START Source material

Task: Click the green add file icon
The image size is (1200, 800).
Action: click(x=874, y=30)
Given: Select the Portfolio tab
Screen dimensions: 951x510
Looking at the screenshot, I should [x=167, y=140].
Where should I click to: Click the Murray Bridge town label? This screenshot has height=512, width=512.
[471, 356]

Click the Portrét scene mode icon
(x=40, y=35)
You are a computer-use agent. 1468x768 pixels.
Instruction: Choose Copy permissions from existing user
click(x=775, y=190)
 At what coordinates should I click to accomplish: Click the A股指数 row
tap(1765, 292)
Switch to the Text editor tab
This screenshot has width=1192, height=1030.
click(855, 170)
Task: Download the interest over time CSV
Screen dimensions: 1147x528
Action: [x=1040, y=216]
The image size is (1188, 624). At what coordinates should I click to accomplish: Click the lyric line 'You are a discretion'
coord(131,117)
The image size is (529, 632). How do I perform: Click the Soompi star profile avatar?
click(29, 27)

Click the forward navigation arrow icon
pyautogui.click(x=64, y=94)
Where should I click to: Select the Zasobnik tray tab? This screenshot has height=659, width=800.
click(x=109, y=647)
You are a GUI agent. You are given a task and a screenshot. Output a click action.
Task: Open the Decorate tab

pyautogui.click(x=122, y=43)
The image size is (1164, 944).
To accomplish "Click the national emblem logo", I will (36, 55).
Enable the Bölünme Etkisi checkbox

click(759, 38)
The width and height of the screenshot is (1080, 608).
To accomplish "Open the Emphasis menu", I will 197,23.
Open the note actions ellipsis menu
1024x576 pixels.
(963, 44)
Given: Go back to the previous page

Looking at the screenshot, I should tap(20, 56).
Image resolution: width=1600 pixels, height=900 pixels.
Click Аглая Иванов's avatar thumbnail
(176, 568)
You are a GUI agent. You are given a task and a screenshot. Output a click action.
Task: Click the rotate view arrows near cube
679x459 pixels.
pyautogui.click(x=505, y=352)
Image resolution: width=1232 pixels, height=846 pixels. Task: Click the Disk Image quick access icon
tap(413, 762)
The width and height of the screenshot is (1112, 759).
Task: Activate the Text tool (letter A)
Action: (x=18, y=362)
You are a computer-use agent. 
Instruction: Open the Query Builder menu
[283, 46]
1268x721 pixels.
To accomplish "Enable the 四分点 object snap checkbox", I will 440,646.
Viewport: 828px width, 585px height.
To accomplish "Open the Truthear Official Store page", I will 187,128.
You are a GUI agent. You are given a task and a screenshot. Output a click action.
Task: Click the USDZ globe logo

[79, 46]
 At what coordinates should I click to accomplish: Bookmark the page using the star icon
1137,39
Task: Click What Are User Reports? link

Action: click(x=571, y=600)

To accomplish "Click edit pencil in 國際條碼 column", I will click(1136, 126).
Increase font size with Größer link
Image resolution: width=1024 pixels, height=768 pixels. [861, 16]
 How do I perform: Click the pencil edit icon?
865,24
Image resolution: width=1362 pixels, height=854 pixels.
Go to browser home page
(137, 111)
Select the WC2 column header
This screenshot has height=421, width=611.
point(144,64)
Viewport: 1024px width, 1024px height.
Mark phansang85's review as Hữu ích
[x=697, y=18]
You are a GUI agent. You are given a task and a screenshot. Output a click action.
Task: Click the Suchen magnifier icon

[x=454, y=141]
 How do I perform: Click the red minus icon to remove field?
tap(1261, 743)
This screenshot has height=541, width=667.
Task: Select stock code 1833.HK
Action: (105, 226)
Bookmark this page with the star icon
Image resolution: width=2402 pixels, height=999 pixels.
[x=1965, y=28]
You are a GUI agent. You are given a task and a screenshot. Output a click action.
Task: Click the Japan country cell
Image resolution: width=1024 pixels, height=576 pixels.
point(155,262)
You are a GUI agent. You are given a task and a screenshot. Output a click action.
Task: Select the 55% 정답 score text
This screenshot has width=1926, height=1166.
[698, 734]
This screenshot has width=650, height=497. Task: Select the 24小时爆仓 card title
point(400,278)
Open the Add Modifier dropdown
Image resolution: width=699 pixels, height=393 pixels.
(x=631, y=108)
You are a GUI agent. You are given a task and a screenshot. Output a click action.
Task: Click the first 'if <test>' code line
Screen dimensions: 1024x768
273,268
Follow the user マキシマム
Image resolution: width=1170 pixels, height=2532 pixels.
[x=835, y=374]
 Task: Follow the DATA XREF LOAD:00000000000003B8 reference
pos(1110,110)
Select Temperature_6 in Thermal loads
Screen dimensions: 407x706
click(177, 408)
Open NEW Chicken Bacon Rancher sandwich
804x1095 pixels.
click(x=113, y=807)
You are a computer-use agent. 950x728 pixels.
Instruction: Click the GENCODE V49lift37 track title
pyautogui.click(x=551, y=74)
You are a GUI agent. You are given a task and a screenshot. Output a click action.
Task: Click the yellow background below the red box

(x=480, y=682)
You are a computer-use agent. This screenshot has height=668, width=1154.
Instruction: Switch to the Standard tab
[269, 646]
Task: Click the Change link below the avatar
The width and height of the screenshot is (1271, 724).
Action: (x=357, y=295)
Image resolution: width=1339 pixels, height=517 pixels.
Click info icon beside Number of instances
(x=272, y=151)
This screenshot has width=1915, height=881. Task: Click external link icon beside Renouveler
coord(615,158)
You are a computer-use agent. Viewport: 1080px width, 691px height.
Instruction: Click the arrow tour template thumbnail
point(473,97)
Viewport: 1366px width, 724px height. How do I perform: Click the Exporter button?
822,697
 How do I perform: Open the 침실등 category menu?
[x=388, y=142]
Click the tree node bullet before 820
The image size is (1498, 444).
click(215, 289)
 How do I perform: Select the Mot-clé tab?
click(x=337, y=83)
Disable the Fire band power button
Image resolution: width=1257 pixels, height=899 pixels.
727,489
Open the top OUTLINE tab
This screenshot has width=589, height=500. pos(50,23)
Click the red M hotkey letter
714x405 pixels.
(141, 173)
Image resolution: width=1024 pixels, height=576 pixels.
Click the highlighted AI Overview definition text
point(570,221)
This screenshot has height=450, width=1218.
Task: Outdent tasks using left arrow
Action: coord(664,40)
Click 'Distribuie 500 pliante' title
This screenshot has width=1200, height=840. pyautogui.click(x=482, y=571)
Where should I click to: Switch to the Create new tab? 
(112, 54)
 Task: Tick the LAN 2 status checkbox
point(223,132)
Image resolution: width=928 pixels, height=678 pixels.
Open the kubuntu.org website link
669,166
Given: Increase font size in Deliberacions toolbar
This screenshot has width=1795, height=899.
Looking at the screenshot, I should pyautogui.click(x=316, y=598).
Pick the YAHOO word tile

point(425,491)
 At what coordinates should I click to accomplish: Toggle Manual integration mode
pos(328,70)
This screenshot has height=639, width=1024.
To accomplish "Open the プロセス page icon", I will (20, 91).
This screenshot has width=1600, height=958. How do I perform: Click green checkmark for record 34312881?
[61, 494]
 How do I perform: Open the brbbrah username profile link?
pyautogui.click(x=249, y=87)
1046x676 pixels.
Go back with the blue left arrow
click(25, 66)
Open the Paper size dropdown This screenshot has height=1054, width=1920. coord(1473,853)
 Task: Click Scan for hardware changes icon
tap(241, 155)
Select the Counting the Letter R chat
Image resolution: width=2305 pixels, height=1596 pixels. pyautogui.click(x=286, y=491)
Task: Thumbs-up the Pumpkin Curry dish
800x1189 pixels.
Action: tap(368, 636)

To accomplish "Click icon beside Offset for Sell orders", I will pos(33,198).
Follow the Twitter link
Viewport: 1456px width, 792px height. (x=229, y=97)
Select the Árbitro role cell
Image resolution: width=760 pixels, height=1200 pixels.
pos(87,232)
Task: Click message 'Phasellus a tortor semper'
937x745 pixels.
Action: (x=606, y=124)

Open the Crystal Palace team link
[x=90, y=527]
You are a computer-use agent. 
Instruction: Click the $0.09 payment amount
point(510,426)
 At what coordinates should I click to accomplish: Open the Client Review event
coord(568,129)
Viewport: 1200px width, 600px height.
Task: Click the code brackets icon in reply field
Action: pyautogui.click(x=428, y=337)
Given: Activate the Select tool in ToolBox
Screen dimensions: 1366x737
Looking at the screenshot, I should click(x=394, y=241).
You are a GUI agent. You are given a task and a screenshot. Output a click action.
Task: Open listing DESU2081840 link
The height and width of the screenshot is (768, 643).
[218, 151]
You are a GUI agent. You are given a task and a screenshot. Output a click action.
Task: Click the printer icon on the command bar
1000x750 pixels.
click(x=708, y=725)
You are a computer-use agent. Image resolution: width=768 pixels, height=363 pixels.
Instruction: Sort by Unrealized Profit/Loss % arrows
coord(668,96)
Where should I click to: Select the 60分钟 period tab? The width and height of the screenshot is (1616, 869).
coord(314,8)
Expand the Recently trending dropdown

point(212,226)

END Source material

#### Your assignment:
From the data above, gather every line that includes the word "cell".

#### Task response:
Task: Click the Japan country cell
Select the Árbitro role cell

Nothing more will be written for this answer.